If the circumstance is of God (and sometimes it may not be from Him, but that’s a different post), there is goodness in it. So, when God gives us “gravy,” He views it as a good gift — not a practical joke. I’m sure God would much rather see us rejoice in the good gift, than splutter in disgust that it wasn’t what we hoped for. The problem lies in our expectations being misaligned with His purposes.

What if Moses had said, “Lord, I didn’t want you to speak through a burning bush. Send me an angel instead.” Had Moses turned away, he would have missed the calling of his life. Plus, he would have missed all the wonders and signs God performed along the path to liberating the Hebrews.

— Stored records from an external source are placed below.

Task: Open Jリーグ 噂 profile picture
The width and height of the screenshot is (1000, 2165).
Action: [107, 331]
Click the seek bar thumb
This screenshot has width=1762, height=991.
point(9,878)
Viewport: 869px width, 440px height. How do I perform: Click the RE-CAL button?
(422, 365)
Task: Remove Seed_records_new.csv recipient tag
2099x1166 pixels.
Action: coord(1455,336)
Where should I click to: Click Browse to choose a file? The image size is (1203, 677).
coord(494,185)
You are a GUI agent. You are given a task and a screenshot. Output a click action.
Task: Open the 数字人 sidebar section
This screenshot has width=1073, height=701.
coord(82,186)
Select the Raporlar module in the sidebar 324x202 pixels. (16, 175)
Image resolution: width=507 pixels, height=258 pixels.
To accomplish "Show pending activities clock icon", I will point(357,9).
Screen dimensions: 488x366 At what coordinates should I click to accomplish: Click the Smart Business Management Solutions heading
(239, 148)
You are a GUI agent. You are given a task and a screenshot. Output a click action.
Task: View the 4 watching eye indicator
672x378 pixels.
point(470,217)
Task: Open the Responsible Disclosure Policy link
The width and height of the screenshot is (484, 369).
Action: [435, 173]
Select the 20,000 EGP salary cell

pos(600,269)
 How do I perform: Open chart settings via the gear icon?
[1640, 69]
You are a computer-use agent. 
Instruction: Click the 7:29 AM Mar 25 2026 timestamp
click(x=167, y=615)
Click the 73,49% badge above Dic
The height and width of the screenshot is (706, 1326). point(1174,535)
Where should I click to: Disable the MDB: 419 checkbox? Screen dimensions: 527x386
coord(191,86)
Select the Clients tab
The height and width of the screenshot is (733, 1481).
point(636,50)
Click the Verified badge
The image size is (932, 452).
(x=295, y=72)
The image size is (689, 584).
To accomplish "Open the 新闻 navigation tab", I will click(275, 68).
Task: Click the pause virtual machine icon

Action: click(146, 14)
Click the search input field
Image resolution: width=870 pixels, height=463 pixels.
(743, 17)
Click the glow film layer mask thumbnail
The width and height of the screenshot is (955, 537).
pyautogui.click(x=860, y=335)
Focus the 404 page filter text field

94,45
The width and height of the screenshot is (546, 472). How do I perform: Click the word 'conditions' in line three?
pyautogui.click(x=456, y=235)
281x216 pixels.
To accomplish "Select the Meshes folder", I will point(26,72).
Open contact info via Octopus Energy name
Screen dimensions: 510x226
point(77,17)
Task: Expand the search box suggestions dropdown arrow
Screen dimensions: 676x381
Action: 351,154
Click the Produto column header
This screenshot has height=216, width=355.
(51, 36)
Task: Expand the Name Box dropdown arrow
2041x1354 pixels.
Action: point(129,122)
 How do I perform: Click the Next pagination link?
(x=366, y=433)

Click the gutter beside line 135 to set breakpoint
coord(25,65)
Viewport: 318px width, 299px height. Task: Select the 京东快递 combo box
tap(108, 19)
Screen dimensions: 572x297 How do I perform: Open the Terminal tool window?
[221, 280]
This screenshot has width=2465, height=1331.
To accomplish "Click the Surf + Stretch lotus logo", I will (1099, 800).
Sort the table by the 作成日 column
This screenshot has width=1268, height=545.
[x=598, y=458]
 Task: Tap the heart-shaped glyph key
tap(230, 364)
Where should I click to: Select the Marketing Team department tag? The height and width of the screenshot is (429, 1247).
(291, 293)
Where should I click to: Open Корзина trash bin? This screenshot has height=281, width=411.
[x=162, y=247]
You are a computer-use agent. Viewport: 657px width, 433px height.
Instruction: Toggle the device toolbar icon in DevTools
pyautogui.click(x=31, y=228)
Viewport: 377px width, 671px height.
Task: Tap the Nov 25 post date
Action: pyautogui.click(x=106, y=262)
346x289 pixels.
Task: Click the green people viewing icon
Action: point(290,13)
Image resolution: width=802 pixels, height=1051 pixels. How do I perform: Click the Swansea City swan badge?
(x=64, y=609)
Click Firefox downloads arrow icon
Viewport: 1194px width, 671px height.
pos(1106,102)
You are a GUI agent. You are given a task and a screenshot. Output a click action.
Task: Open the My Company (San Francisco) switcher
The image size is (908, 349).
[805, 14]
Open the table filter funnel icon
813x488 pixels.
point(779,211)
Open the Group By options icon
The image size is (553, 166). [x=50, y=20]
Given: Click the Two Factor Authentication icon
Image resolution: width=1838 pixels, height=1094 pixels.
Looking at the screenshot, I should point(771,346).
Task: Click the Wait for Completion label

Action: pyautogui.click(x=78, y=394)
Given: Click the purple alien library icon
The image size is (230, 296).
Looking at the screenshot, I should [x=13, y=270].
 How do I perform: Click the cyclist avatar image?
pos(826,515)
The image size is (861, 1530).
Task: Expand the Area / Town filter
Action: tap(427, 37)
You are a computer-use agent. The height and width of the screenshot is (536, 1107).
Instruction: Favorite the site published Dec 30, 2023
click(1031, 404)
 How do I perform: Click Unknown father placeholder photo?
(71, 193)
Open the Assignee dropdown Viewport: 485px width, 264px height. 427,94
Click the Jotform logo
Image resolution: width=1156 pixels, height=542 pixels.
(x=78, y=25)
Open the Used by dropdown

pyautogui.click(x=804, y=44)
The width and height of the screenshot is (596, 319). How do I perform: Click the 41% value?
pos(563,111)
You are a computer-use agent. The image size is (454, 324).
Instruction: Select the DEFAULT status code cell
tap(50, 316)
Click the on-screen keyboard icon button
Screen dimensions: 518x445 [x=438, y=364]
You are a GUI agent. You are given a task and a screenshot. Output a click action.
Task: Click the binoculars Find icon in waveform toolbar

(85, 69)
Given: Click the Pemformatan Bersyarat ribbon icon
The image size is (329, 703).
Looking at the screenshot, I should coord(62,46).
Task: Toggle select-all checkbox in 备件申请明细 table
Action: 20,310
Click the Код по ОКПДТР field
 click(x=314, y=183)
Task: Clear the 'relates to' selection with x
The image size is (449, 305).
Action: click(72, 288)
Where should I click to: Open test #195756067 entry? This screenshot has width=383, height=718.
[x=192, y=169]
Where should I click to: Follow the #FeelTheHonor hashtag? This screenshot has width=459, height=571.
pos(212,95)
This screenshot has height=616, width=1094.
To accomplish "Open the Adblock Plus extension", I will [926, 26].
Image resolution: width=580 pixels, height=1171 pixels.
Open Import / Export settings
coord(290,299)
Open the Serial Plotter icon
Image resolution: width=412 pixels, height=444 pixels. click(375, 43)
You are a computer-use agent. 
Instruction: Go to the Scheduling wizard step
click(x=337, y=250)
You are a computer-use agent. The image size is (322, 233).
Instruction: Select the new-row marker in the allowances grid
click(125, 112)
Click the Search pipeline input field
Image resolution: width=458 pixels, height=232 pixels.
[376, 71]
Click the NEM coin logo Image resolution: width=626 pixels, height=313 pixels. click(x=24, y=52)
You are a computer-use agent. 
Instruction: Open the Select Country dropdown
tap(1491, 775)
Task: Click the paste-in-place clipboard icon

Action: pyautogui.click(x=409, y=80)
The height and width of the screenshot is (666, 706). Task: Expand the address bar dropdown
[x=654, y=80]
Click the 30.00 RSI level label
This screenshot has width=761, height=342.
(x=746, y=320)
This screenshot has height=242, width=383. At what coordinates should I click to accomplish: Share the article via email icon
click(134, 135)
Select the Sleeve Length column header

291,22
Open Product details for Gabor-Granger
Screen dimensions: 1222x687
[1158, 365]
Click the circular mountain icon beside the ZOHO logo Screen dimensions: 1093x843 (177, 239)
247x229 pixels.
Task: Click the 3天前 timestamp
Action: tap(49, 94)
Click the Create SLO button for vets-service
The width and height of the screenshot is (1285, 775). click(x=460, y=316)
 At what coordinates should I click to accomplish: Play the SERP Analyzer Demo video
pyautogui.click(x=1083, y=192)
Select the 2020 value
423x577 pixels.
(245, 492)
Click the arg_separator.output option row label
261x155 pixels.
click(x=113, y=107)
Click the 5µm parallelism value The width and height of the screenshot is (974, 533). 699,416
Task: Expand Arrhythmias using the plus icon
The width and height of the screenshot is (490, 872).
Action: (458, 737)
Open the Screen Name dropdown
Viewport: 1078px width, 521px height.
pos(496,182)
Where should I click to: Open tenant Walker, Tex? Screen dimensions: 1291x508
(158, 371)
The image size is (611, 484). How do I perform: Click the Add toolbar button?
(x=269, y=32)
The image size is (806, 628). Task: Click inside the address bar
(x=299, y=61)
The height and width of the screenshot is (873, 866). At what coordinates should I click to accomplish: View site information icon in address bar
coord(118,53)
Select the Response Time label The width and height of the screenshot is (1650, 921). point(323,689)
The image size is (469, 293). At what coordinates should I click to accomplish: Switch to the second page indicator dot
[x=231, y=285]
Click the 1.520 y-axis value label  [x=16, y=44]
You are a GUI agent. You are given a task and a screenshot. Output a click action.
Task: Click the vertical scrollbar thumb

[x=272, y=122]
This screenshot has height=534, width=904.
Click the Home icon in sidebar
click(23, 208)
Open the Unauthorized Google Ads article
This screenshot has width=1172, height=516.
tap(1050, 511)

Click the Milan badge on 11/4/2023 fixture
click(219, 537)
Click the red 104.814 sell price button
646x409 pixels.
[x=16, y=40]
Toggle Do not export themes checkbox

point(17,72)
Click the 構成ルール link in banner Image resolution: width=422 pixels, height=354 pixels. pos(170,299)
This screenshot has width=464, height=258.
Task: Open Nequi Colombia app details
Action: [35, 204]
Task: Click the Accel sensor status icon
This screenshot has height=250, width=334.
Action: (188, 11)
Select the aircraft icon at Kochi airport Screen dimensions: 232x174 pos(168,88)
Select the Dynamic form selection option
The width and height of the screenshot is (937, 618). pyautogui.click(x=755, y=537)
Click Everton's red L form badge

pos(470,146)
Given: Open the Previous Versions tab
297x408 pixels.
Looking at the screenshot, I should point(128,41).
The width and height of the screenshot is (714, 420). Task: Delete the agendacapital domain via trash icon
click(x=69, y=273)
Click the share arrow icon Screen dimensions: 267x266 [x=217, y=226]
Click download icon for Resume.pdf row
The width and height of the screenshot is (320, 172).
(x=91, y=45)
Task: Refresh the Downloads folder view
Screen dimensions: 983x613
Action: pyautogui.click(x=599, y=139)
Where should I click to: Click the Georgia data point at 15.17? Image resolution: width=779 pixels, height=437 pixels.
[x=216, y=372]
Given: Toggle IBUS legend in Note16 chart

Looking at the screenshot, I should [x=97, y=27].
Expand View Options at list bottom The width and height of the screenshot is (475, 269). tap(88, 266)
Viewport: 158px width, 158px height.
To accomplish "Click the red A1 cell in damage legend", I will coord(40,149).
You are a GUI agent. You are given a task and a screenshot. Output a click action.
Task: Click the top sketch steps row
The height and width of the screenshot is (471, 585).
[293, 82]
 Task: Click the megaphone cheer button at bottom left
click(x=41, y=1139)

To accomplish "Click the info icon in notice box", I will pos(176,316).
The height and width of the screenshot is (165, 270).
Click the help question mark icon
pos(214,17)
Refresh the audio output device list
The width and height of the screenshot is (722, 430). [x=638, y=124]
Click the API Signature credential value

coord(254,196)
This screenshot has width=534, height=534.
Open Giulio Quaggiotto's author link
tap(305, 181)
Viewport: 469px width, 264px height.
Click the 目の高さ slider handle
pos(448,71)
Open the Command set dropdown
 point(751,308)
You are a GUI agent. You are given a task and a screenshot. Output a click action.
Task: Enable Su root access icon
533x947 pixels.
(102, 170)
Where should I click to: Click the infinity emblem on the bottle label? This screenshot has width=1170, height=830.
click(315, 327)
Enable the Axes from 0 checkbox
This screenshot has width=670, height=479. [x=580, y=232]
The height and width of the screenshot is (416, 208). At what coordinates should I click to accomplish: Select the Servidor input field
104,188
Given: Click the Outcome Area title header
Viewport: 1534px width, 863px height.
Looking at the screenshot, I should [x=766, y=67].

Or, if Christ, in the Garden of Gethsemane, had cried out, “Father, it’s harder than I thought it would be. Send someone else.” Suppose Christ had spit us out in favor of what he, and not God, wanted. What hopelessness would humanity have experienced then?

The point of this extended metaphor of brown semi-solids? To encourage us to walk more closely with Him so we can see His work in our lives from a broader perspective. To be so in alignment with Him that His gifts delightfully surprise. Not shock or disappoint.                                                            

To realize that even when the pudding doesn’t pan out, gravy is still a gift.